È il dolce senese che ha radici più lontane. Oggi è a forma circolare, può essere di colore bianco o nero a seconda che si cosparga di zucchero a velo o con copertura di spezie. La consistenza è gommosa ma il sapore è forte, con intensi aromi di spezie e frutta candita. Gli ingredienti obbligatori per la preparazione del Panforte di Siena IGP (Indicazione Geografica protetta) sono la farina del tipo 0, la frutta secca (mandorle dolci intere e non pelate), quella candita (cedro e scorze di arancia, per il Bianco; nel tipo Nero il cedro è sostituito dal melone), lo zucchero, il miele e le spezie (noce moscata e cannella), ostie di amido che vanno a costituire la base. Nella versione nera, il miele è facoltativo mentre alle spezie si aggiunge anche il pepe dolce e la miscela viene utilizzata anche per ricoprire la superficie; ilpanforte Bianco invece viene spolverizzato con zucchero a velo. Facoltativo è l’uso, nel tipo Bianco, di nocciole granulate, melone, vaniglia e una miscela di spezie quali macis, pepe, pimento, coriandolo, chiodi di garofano; nel tipo Nero possono essere usati, in aggiunta agli ingredienti obbligatori, anche noci, cedro, coriandolo, anice stellato, chiodi di garofano, zenzero, pepe garofanato e peperoncino. Sono assolutamente vietati additivi, coloranti o conservanti. Gli ingredienti vengono miscelati e l’impasto ottenuto viene porzionato e pesato; ogni porzione viene adagiata su un’ostia di amido e avvolta da una fascetta di contenimento. Il panforte è cotto in forno a 200-230°C per 13-45 minuti a seconda della pezzatura. Una volta raffreddato, si procede a spolverizzare la superficie (per il tipo Bianco l’operazione può essere effettuata anche al momento del consumo). Il Panforte di Siena IGP ha forma rotonda o rettangolare, con spessore di14-45mmepesovariabileda33gfinoa6kg. La consistenza è pastosa, al taglio si ottiene una resistenza moderata. Il tipo Bianco ha la superficie ricoperta di zucchero a velo bianco candido, quello Nero invece si presenta di colore marrone scuro. Al gusto risulta dolce, con retrogusto di frutta candita e mandorle e sentore di spezie, che è leggero nella versione bianca e molto intenso in quella nera.
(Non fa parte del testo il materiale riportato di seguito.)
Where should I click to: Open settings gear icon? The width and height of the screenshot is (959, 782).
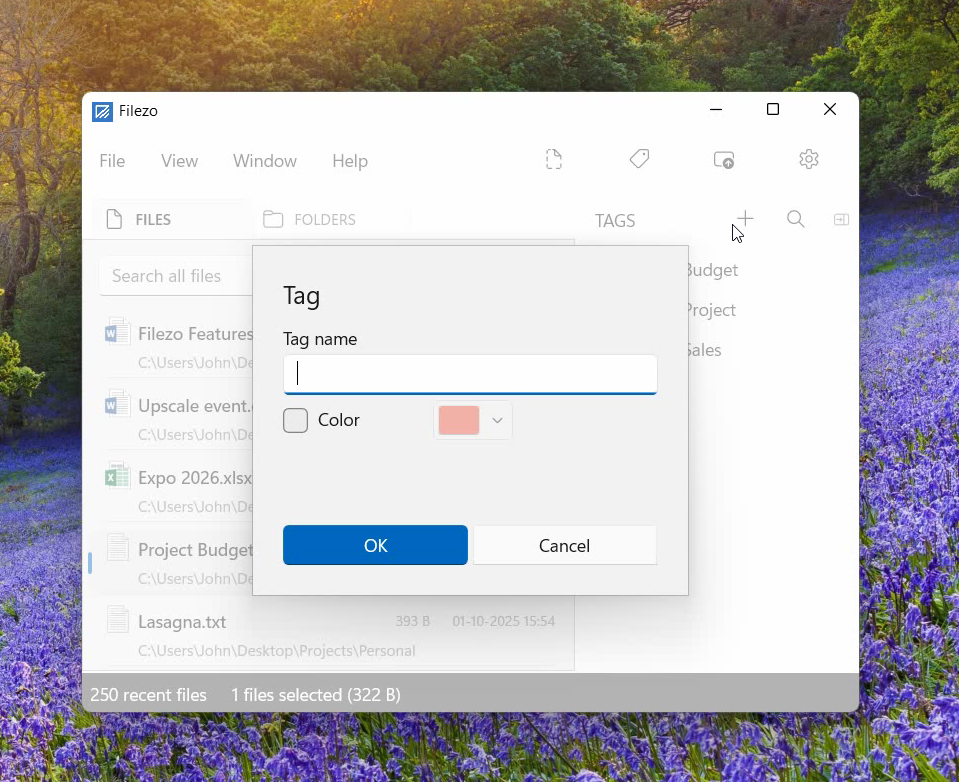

La storia è ricca di documenti che testimoniano l’accresciuta fama del panforte nei secoli: nel 1772 le autorità senesi arrivarono a tutelarlo dalle imitazioni proibendone la produzione fuori dalle mura cittadine.  A decretare il successo del panforte, nel 1776, il terziario francescano Natale Pepi che, abbandonato il convento senese dell’Osservanza, impiantò nell’odierna via di Città una farmacia dove propose il pan pepato preparato con la ricetta appresa in convento, chiamandolo “Pepia ceres”. Ma fino a questo momento il panforte è nero e a calotta, prendendo solo in seguito la forma odierna.

La svolta arriva nel 1879 quando a Siena giunge la regina Margherita, moglie di Umberto I, per assistere al Palio. Per l’occasione lo speziale della ditta Parenti inventò un panforte senza le conce del melone e con una copertura di zucchero anziché di pepe nero: i senesi lo presentarono alla regina come Panforte Margherita, il successo fu immediato e tutt’oggi è commercializzato con questo nome. Numerose sono le leggende legate a questo dolce così antico. Quella più romantica racconta che l’aggiunta delle spezie alla base del dolce sia dovuta a Suor Ginevra chiusasi in convento per amore.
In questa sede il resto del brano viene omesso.